Bronchodilators May Increase Risk of Cardiac Death

ABSTRACT & COMMENTARY

Synopsis: Use of theophylline and of beta-agonists administered orally or by nebulization should be avoided in subjects with significant cardiac disease.

Source Suissa S, et al. Am J Respir Crit Care Med 1996;154:1598-1602.

Bronchodilators used in the treatment of airway disease have been shown to have a variety of cardiac effects that may contribute to life-threatening cardiac arrhythmias and cardiac arrest. Suissa et al investigated whether theophylline and beta-agonists were associated with increased cardiovascular mortality in patients with asthma. They studied a cohort of 12,301 subjects 5-54 years old derived from health insurance data bases in Saskatchewan, Canada. Thirty deaths from cardiac causes were identified where acute asthma did not appear to be a contributing factor. The drug usage patterns of these patients were compared to a random sample of non-asthmatic patients. The rate of cardiovascular death was greater in users of theophylline and in users of beta-agonists (orally or by nebulizer, but not if administered via metered-dose inhaler). The great majority of cardiovascular deaths occurred among subjects with clinical or pathologic evidence of potentially lethal conditions (e.g., acute coronary in sufficiency or congestive cardiomyopathy). The authors conclude: "The use of theophylline and of beta-agonists administered orally or by nebulization should be avoided in subjects with significant cardiac disease or at high risk for such."

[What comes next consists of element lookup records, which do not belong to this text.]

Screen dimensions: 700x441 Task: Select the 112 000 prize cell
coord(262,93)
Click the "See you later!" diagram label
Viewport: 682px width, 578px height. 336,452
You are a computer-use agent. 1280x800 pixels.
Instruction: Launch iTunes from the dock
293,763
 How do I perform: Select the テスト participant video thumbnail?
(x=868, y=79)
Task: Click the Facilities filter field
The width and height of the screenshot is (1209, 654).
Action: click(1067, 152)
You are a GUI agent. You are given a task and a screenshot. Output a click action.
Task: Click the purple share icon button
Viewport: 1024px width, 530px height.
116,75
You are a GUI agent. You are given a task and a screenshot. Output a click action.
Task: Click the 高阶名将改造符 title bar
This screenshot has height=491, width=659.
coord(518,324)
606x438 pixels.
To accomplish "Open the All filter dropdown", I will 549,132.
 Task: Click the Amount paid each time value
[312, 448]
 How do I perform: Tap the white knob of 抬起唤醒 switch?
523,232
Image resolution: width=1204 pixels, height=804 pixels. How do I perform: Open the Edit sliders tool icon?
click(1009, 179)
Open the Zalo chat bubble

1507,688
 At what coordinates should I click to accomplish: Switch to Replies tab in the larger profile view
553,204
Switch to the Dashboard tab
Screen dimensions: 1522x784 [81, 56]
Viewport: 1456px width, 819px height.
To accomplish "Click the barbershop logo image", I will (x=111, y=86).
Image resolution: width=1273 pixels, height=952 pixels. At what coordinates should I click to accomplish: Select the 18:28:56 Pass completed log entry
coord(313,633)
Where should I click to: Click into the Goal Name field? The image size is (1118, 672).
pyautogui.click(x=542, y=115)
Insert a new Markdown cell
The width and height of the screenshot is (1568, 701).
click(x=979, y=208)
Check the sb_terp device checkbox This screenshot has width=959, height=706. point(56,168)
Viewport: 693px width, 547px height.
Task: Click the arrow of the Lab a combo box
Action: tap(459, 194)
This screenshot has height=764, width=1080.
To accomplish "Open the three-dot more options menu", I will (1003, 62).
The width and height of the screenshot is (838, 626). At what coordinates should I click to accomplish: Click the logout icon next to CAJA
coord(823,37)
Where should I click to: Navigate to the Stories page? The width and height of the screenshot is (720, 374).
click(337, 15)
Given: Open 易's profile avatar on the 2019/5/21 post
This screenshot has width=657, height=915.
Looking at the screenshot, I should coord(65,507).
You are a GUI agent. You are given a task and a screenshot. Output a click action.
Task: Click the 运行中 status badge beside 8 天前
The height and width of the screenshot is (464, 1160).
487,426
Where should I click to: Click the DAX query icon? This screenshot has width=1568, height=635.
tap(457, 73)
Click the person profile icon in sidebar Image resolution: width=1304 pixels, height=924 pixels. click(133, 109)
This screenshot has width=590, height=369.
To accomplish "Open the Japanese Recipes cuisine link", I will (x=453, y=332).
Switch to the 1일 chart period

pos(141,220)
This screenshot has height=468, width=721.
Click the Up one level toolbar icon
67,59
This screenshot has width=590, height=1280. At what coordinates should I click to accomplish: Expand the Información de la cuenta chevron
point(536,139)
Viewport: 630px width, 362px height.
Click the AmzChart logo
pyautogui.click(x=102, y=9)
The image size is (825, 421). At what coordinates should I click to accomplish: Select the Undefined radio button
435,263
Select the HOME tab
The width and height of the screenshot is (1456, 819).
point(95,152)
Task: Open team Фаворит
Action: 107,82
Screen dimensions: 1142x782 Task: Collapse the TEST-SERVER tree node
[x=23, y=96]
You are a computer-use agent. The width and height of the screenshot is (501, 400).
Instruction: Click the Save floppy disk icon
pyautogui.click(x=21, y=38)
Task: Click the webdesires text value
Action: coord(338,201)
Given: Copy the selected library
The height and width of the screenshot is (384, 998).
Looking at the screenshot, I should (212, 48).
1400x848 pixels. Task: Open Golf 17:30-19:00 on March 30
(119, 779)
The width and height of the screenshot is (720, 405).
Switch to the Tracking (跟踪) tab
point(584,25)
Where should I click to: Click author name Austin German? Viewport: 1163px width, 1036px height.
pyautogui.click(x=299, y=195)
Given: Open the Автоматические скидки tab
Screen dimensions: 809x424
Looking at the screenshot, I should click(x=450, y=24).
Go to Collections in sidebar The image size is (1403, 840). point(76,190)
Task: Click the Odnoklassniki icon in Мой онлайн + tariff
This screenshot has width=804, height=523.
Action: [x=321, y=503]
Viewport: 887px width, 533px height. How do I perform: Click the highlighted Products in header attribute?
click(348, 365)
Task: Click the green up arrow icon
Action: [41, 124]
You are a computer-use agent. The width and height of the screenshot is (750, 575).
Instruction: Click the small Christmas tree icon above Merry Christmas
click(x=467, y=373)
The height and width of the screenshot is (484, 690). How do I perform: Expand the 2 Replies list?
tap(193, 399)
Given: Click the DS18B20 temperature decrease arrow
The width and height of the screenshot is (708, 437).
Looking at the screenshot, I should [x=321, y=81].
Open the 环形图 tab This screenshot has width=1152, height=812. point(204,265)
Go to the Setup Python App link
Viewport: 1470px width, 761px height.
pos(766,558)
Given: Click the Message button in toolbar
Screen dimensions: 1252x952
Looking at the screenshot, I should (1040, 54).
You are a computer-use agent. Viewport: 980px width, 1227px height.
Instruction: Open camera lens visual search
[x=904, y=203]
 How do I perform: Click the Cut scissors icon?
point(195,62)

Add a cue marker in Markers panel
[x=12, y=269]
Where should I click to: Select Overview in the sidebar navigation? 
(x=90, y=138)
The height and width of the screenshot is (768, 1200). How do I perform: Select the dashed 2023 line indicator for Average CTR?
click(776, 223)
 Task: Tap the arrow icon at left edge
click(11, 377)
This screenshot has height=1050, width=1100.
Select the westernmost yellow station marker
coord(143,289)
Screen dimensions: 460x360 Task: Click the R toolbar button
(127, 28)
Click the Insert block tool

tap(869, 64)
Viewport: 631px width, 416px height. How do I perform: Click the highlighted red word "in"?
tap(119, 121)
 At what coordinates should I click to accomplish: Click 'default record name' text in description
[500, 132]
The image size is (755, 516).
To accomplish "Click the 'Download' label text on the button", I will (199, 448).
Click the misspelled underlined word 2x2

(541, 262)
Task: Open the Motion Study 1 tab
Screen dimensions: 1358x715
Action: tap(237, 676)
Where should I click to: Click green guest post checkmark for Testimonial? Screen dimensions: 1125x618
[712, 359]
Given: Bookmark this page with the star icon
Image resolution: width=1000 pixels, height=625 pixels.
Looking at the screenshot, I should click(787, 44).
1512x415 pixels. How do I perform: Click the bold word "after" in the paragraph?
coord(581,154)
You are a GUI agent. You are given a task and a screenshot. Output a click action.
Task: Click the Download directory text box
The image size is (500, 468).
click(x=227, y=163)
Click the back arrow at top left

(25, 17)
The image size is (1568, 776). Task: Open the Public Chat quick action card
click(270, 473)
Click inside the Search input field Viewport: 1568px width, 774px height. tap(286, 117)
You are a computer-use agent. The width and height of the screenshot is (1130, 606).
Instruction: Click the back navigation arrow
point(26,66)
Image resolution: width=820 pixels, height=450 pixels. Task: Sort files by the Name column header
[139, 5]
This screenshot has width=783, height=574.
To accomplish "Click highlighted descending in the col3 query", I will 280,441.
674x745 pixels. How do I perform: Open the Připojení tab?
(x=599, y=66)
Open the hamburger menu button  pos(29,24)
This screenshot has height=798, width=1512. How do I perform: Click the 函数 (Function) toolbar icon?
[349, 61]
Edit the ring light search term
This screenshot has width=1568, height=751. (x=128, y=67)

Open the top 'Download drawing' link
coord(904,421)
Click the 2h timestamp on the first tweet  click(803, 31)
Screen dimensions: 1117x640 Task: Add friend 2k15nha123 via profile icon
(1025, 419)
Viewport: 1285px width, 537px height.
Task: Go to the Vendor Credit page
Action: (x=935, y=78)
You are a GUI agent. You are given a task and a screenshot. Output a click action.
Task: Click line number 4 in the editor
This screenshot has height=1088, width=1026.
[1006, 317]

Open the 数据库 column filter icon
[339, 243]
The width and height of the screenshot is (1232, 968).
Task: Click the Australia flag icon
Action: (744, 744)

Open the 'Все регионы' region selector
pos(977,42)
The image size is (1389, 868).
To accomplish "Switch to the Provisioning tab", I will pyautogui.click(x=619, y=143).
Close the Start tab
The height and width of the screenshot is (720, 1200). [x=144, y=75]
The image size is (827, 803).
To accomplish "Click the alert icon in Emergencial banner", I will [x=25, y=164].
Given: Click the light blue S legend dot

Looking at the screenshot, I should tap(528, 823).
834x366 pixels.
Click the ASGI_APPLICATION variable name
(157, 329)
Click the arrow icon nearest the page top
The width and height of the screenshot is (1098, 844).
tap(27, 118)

COMMENT BY MIKEL ROTHENBERG, MD

This study has implications for every primary carephysician. A common practice throughout the United States is to give a combination of an inhaled bronchodilator and furosemide to older patients with shortness of breath, especially if the diagnosis is unclear (e.g., COPD vs CHF). Few studies have evaluated whether or not the beta-adrenergic effects of nebulized bronchodilators are potentially deleterious to the ischemic heart—especially if the problem turns out to be cardiac, rather than pulmonary, in nature. One can infer from this paper that such an approach may be risky. On the other hand, limited data suggest that there may be an element of bronchospasm in acute pulmonary edema, implying that bronchodilators may be of benefit. (Dr. Rothenberg is Emergency Care Educator, North Olmstead, OH, Adjunct Professor EMS—American College of Prehospital Medicine.)